2 L’activité des élèves en situation

2 L’activité des élèves en situation

Notre étude s’intéresse à la manière dont les élèves se servent d’Internet afin d’identifier les logiques qu’ils suivent et ce qui relève des conceptions qui sont à l’œuvre dans leur pratique.

2.1 Hypothèses

Ce qui conduit les élèves à se servir d’Internet, ce qu’ils savent, ce qu’ils mettent en œuvre et les difficultés qu’ils rencontrent dans une tâche de recherche nous amènent à poser deux hypothèses sur leur activité quand ils se servent d’Internet.

Hypothèse 1 : Les élèves ont une représentation de l’usage d’Internet qui s’est construite en dehors de l’école et qui favorise l’investissement dans l’activité mais pas forcément la réussite de la tâche de consultation d’information.

Hypothèse 2 : Les élèves butent sur des difficultés qui appauvrissent l’activité de recherche par rapport à ce qu’elle pourrait être et qui suffisent à justifier la nécessité d’un enseignement-apprentissage.
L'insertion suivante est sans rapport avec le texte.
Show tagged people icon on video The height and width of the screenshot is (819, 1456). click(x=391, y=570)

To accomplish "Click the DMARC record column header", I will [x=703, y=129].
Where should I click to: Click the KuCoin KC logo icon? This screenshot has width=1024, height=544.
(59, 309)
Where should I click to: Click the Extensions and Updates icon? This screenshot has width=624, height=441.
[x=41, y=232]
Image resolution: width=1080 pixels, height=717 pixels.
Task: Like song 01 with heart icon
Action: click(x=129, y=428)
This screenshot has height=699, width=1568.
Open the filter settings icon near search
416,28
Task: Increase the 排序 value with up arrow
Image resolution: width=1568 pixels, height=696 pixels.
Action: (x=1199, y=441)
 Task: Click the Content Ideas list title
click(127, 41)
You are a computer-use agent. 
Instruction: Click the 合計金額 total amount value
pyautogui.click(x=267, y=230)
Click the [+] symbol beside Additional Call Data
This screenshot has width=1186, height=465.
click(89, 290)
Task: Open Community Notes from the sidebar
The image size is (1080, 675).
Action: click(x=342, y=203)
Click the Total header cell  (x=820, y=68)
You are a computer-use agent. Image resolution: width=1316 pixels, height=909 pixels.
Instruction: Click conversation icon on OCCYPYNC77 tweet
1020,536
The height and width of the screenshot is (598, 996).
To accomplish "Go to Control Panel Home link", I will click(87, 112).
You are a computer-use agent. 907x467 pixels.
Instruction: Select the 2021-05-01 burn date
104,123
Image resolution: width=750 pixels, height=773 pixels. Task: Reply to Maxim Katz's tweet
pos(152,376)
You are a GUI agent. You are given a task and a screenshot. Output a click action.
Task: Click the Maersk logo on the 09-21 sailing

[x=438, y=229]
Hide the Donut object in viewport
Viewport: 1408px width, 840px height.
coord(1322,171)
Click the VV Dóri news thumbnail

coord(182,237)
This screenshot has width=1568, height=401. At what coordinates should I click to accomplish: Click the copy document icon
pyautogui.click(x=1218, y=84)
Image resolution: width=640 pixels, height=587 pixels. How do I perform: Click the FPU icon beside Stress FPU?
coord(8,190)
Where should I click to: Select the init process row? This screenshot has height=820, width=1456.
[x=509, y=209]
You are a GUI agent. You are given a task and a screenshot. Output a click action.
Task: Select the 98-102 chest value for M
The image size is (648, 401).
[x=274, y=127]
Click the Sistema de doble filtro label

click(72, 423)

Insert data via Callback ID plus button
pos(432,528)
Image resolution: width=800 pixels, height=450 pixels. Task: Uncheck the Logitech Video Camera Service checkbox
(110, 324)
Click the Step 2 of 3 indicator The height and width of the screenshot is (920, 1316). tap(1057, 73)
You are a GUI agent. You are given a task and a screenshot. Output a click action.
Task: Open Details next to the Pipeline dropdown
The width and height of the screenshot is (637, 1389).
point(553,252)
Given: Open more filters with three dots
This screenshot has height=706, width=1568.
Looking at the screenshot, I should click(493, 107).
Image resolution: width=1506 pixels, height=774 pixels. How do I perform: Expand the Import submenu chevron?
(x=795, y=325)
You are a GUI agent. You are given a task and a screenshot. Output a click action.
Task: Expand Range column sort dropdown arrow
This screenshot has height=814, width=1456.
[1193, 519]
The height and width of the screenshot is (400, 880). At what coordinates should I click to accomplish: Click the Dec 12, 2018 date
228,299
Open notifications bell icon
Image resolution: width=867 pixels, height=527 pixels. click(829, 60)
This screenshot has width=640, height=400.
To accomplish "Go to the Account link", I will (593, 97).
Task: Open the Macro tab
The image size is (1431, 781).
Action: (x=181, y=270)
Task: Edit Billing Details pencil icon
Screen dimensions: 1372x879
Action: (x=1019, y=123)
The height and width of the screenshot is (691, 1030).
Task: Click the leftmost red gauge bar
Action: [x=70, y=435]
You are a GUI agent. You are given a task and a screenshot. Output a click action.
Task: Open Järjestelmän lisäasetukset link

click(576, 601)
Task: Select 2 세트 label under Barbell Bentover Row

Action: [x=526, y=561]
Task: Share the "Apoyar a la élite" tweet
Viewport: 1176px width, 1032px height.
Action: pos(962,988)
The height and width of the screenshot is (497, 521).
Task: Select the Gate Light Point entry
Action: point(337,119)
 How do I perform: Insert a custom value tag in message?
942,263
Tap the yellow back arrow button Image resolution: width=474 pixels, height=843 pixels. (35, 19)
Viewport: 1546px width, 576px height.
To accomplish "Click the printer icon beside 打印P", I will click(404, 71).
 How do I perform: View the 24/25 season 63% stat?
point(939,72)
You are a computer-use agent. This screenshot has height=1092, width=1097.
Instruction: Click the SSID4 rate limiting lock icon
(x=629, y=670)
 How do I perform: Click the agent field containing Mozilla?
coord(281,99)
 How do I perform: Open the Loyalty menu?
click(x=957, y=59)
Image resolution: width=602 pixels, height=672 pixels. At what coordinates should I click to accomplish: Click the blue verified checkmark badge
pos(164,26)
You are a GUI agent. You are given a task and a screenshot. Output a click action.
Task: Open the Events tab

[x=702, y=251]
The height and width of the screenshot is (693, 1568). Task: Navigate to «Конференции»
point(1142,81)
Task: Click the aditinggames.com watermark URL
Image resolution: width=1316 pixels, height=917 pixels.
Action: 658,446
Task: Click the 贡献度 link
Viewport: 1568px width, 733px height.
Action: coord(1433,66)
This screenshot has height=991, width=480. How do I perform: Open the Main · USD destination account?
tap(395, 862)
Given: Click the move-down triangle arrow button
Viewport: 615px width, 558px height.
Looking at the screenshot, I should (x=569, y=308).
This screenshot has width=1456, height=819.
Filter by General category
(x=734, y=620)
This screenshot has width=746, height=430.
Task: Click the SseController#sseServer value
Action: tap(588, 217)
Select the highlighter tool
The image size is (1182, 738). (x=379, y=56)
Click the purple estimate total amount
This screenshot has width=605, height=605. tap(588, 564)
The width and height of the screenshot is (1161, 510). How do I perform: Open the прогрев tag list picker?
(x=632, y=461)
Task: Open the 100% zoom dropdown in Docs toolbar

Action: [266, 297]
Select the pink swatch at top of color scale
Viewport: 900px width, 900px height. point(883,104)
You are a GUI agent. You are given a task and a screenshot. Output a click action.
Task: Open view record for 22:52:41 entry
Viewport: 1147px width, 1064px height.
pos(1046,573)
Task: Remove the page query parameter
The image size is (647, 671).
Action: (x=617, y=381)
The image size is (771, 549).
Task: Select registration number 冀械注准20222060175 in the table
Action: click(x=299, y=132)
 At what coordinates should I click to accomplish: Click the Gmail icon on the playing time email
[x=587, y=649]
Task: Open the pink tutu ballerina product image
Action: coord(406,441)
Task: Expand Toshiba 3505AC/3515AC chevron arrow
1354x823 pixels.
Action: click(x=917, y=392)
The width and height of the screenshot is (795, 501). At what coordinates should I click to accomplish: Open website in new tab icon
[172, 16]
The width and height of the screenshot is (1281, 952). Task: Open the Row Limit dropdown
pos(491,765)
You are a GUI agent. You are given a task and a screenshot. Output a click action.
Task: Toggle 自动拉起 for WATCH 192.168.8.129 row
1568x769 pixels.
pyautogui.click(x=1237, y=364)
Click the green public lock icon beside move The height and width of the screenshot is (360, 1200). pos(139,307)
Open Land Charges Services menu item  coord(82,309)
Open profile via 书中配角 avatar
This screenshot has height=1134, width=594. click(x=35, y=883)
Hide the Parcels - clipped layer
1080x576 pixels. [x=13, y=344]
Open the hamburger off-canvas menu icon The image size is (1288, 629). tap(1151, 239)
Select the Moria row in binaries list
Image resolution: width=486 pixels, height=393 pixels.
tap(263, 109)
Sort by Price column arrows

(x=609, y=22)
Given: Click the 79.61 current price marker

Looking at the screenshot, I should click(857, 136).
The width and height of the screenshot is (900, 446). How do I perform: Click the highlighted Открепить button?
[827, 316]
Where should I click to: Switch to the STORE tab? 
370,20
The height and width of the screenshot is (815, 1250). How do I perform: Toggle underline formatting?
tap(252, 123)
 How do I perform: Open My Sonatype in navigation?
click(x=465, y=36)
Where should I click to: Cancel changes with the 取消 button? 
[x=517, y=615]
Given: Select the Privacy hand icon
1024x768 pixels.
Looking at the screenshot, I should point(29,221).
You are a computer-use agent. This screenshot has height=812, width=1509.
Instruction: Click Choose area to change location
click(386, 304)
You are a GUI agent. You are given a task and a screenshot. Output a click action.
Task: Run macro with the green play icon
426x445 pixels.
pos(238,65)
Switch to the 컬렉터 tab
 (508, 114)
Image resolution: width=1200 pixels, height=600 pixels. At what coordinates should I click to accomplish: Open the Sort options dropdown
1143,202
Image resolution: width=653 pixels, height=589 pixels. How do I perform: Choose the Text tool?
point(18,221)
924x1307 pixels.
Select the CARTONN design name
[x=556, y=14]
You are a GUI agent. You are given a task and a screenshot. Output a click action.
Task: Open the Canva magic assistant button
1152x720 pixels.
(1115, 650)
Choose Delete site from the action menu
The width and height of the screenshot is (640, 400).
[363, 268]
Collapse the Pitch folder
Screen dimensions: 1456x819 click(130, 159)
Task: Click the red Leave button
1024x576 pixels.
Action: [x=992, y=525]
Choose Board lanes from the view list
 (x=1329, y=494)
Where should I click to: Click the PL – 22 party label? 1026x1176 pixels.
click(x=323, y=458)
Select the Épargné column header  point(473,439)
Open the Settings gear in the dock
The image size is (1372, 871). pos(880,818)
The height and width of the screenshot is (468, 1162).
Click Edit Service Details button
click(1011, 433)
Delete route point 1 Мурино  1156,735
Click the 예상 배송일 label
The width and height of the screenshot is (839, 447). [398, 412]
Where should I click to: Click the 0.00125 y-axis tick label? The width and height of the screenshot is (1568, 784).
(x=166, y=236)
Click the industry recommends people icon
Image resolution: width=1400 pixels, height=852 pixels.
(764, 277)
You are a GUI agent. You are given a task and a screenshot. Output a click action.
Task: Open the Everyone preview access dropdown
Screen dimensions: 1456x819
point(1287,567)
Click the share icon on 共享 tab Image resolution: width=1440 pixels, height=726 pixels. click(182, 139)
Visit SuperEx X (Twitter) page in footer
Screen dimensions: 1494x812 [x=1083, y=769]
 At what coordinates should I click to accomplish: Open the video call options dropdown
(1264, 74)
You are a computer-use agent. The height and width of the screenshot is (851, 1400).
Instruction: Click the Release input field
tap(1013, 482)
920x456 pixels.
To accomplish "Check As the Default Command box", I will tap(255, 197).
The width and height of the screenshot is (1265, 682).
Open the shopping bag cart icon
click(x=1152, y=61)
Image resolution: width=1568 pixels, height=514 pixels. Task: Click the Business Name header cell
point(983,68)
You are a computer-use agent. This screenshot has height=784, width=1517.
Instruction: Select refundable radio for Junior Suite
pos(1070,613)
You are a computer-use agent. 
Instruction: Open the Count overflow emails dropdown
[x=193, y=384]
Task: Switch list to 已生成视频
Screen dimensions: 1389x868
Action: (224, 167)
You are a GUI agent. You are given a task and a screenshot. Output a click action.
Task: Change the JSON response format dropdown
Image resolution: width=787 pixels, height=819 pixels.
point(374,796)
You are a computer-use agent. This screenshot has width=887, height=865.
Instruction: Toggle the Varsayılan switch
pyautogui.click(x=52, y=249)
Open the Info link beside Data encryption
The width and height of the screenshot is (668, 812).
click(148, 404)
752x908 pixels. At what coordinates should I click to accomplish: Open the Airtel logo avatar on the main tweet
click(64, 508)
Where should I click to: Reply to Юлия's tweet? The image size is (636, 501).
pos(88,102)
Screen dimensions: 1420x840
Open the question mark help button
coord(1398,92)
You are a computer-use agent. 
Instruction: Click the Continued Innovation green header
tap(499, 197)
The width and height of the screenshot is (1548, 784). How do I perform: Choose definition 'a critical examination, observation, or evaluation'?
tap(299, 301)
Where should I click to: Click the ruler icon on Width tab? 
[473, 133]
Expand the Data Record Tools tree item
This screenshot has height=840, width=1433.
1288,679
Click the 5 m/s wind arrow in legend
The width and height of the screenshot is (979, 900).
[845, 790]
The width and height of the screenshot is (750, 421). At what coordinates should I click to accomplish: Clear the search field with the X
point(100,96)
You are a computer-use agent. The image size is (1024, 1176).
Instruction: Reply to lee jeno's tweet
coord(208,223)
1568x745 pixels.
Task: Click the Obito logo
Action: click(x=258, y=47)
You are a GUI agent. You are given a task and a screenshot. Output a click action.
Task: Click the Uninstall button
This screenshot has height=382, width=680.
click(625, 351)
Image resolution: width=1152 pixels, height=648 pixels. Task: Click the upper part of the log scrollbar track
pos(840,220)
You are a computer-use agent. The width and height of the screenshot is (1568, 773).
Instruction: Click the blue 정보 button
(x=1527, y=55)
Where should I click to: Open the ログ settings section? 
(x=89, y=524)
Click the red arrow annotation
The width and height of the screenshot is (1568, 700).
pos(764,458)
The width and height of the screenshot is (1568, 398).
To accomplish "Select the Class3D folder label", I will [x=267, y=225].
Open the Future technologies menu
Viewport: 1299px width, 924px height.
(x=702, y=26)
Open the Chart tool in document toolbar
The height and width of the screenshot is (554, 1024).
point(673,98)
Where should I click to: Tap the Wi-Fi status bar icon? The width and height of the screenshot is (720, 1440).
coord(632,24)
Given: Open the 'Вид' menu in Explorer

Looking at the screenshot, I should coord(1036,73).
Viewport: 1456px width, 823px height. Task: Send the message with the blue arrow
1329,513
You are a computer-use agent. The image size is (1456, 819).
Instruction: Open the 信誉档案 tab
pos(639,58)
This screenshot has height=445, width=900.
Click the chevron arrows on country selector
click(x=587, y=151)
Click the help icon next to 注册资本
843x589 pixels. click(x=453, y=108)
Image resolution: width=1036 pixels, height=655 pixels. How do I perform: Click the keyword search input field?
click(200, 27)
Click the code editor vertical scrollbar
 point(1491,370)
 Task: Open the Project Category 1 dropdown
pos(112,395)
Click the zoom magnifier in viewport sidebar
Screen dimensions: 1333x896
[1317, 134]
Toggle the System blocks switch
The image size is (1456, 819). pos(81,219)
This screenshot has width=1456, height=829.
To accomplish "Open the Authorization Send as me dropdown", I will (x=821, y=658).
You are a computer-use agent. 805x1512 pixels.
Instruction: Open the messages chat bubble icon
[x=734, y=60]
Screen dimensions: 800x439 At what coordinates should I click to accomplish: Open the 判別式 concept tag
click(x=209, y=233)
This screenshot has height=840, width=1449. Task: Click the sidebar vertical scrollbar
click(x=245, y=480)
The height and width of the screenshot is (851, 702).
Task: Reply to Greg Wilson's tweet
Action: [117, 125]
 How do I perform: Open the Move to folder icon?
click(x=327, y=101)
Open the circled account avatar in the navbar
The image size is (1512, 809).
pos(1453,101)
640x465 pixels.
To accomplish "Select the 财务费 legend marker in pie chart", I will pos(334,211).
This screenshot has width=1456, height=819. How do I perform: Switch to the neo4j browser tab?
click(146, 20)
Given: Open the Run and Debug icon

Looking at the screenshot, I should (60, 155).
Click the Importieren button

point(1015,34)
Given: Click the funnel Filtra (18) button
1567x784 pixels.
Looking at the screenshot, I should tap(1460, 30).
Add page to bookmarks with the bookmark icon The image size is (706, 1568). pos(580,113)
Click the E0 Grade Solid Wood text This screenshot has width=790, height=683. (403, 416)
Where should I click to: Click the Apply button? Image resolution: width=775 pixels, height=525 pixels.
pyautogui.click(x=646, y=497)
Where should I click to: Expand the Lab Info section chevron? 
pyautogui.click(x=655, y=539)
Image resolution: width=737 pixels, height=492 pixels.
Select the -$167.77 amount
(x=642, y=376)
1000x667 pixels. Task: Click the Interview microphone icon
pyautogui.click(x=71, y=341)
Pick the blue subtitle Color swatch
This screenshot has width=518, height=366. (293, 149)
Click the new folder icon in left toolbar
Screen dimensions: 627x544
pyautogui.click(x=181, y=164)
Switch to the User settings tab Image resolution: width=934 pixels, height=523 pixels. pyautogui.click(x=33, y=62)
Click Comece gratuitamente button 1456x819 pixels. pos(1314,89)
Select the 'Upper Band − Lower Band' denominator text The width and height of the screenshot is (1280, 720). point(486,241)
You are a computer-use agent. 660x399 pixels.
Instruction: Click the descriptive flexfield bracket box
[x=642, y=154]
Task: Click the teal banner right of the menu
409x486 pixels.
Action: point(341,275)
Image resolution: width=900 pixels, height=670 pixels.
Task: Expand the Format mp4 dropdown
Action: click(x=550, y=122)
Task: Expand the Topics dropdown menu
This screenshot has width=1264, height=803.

2.2 Dispositif expérimental

Pour tester nos deux hypothèses nous allons tenter de repérer dans la pratique des jeunes les influences qu’ils subissent et les difficultés qu’ils rencontrent dans l’activité de recherche d’information sur Internet.

Une première analyse des résultats de l’enquête Les jeunes et Internet (Bevord, Bréda, 2001) vient compléter l’analyse de la pratique pour éclairer la relation que les jeunes entretiennent avec Internet.

2.3 Les usages d’Internet chez les jeunes

L’enquête réalisée en France par le Clémi92 sur Les jeunes et Internet (Bevord, Bréda, id.) prend place dans le cadre d'une recherche réalisée avec d’autres pays (Belgique, Espagne, Italie, Portugal, Québec et Suisse). Cette enquête a été conduite en France entre novembre 1999 et mai 2000, auprès de 524 élèves de 11 à 19 ans, elle fait suite à une première recherche sur le même sujet, effectuée au Québec en 1997-1998.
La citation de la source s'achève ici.